Stored data:

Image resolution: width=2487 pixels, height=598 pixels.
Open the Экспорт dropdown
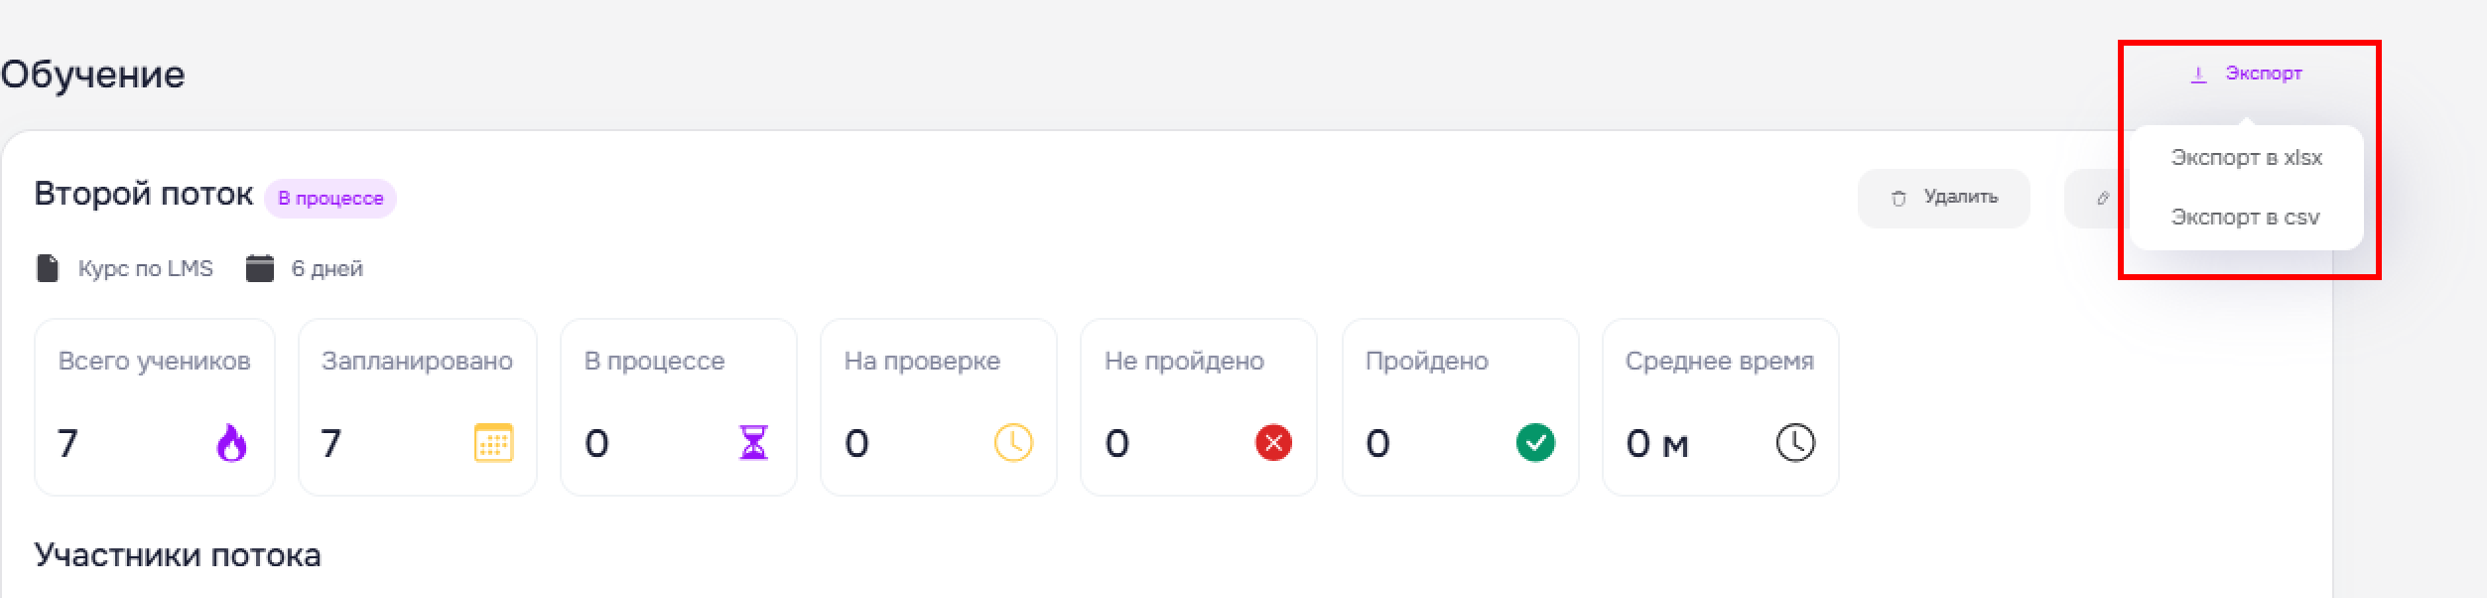pyautogui.click(x=2246, y=74)
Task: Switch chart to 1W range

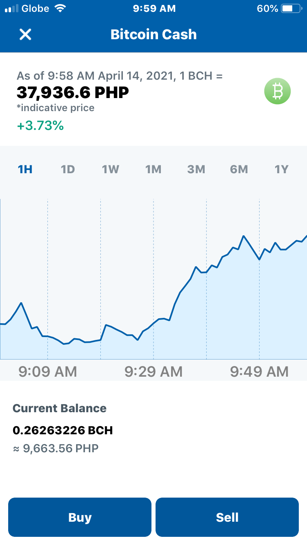Action: coord(111,169)
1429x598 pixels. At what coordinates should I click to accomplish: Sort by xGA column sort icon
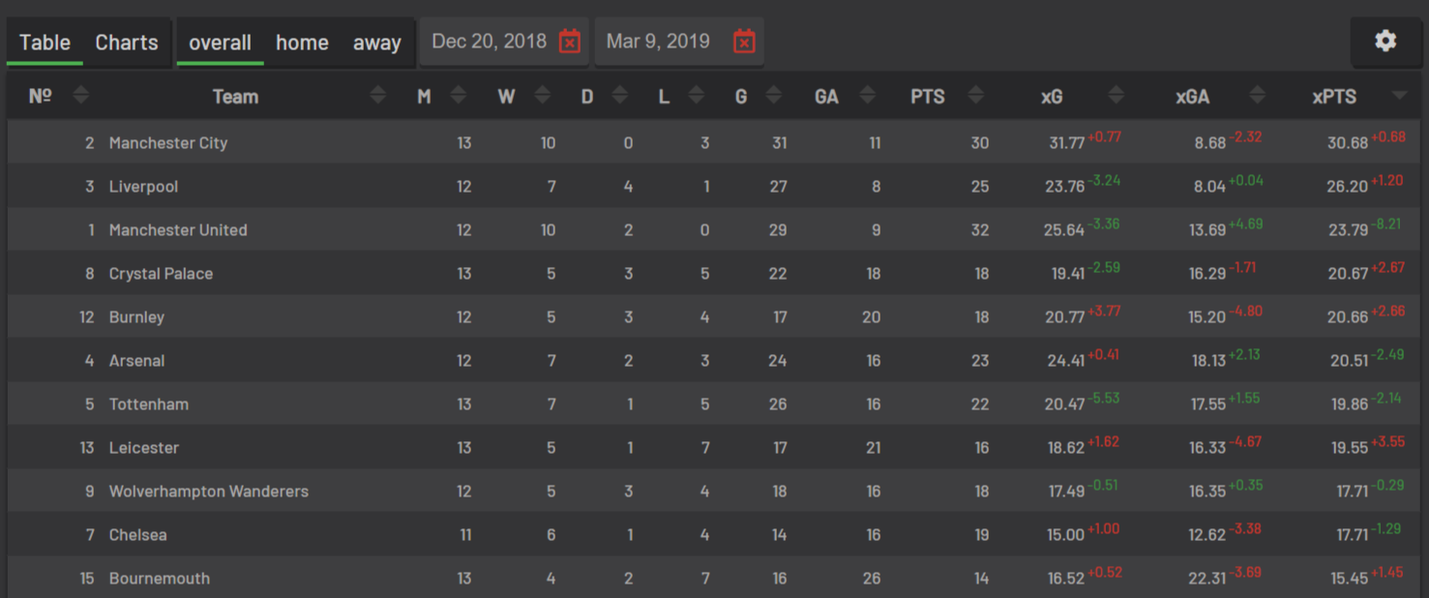(1257, 96)
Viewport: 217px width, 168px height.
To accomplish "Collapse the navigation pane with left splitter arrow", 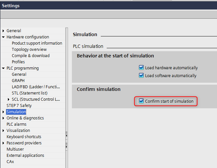I will (67, 135).
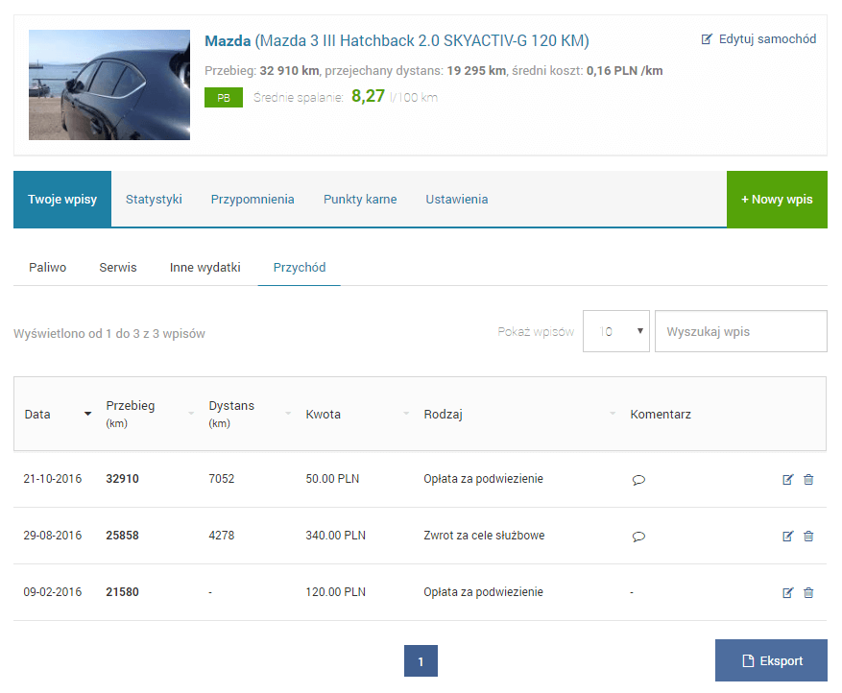The image size is (842, 693).
Task: Open the Paliwo sub-tab
Action: coord(47,268)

Task instructions: Using the records given above, list every line that includes the word "width".

Your response:
Image resolution: width=2487 pixels, height=598 pixels.
Viewport: 217px width, 168px height.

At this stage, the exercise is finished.